Michelle, a trusted friend of the Creative Marbles team and successful business woman, who is always seeking to improve, discusses what it means to be organized and the benefits of searching for order within the chaos of one’s life.
How do you stay organized now? Or, a similar question, would your parents or teachers describe you as an organized person? Well, if either of these questions caused you to cringe or made you stop reading the rest of my thoughts, then just perhaps this is an area of your life that deserves some spotlight.
I was fortunate to have been raised in a home where my parents purposefully taught me about being organized. I appreciated the lessons learned, though arduous and time consuming, about keeping my room clean, making sure I kept a calendar of my school activities, and learning to jot down ideas before they faded away. There were “harsh” consequences of failing to do house chores well. (“Harsh” is in quotes to reflect my feelings at the time. Being grounded or losing allowance money meant sad times.)

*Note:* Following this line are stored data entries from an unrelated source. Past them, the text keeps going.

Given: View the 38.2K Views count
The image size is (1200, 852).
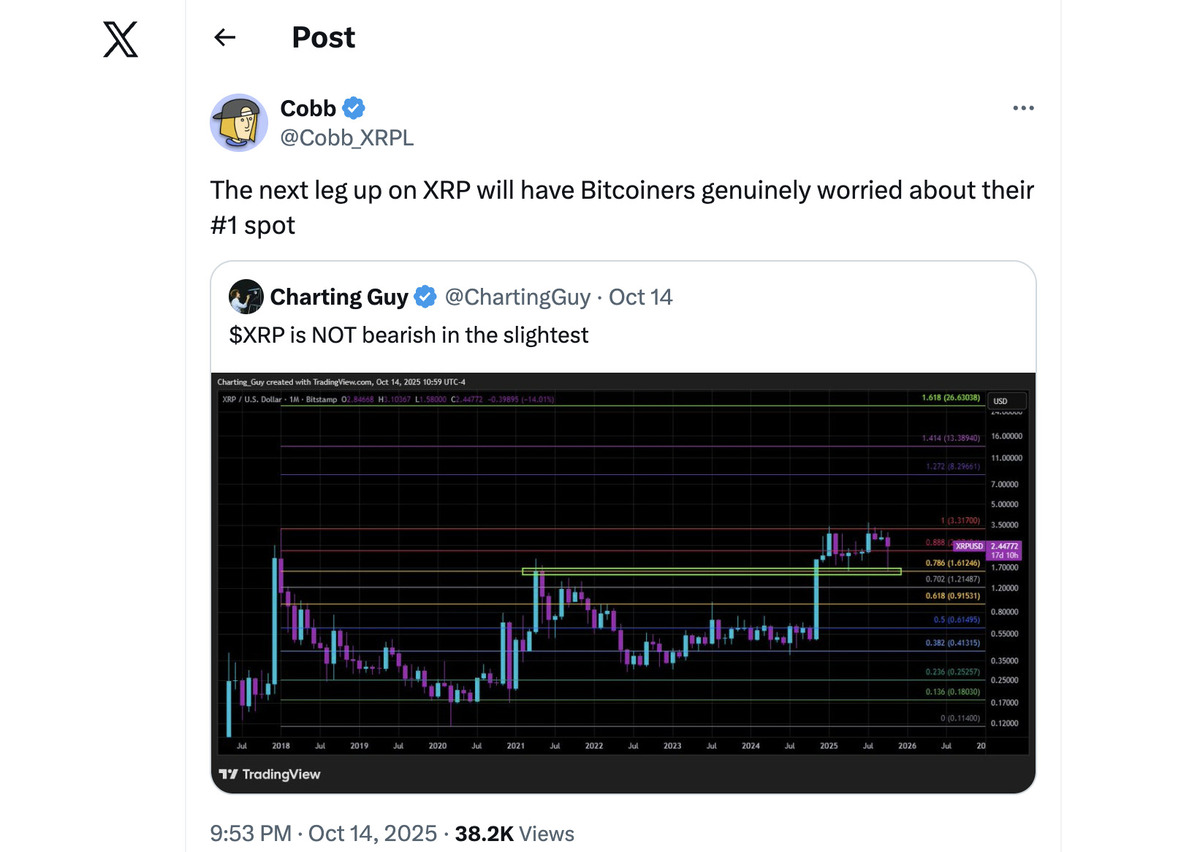Looking at the screenshot, I should (x=514, y=833).
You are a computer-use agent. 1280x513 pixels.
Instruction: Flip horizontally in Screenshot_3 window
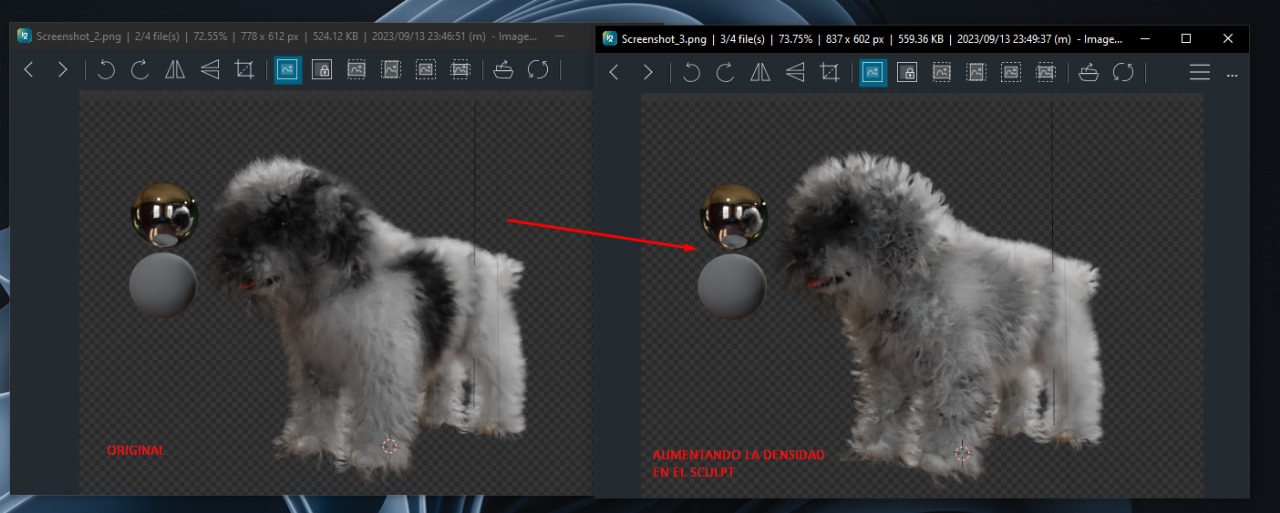coord(760,72)
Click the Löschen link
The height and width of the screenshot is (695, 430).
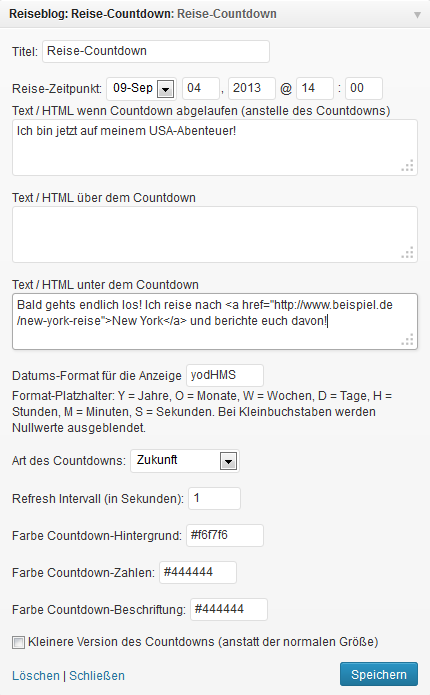pyautogui.click(x=35, y=675)
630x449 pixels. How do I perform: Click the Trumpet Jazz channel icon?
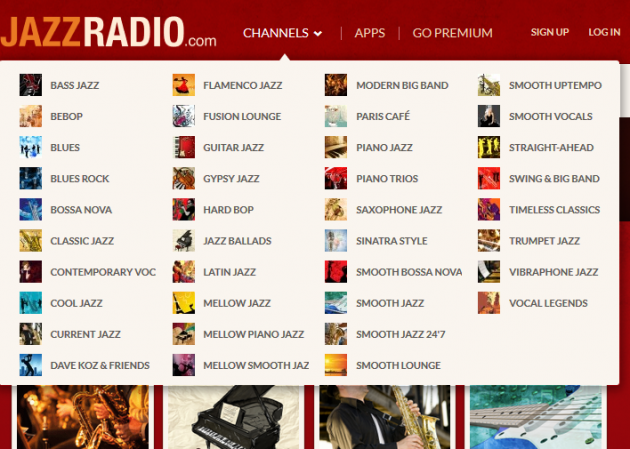point(489,241)
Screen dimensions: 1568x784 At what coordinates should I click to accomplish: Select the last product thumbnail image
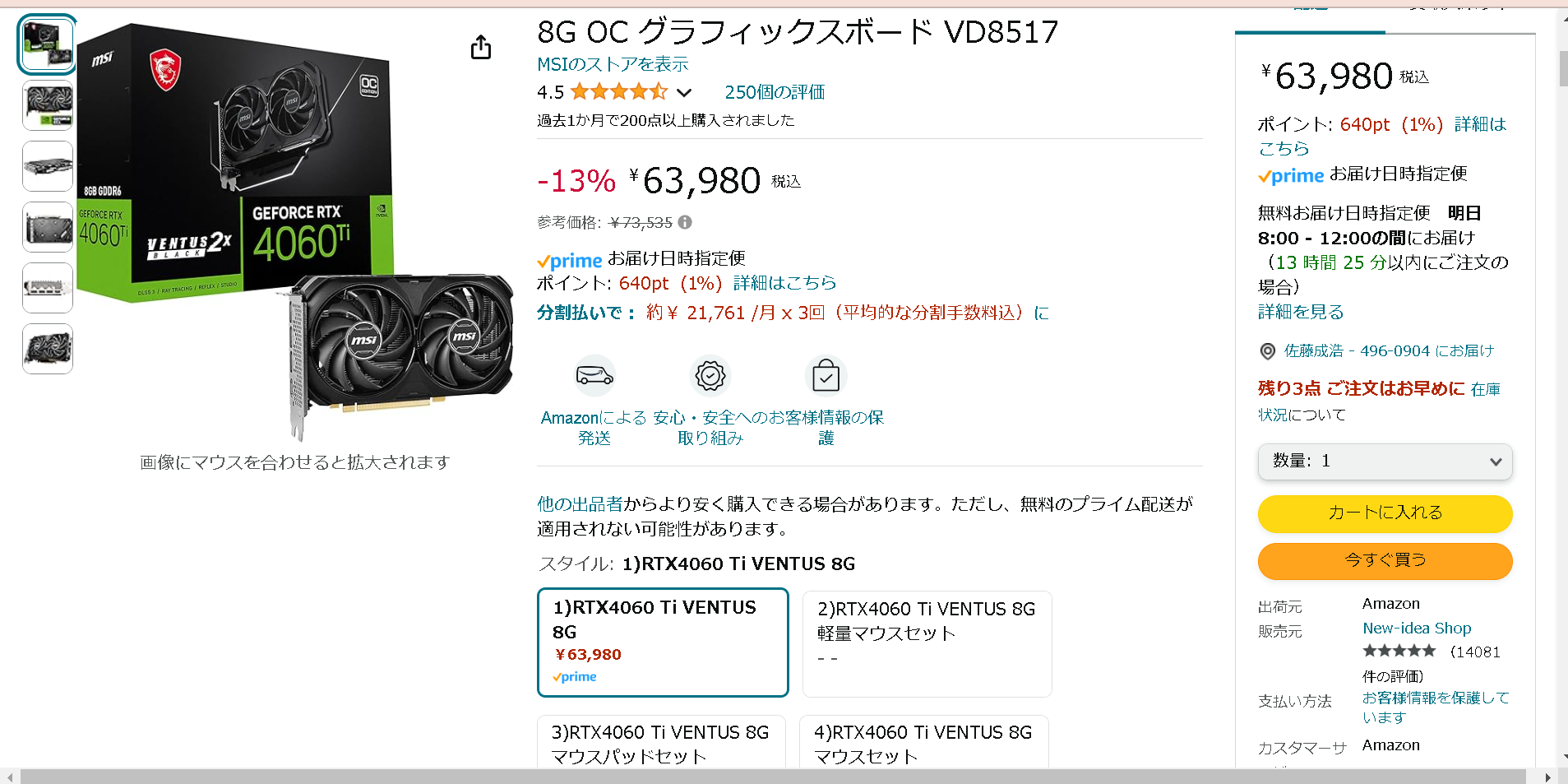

Now that I’m in the position of leading and managing a team of knowledge workers, I’ve become extremely appreciative of good organization skills. Being organized is part of the basics. In fact, it’s written into job descriptions I’ve created and during the hiring process, I ensure that candidates are quizzed on their tenacity with staying organized.
It’s a pragmatic element of belonging to a work team. When you stay organized, the semblance of order allows you to focus on the responsibilities at hand. When things aren’t neatly in place, the chaos causes performance hits or productivity loss.
Does the mere thought of tidying up your room paralyze you? Maybe consider now the pluses of trying. A few reasons include being able to find your stuff quicker, having a place of your own that’s inviting, and to my point earlier, you’re practicing an essential skill that will empower you in your career.
Truth be told, and as sure as we all need to breathe to survive, good organizational skills will be a differentiating factor when you’re out there striving, competing or collaborating. Mundane chores such as helping keep the kitchen neat, organizing the garage, and folding laundry have far reaching implications beyond the immediate results.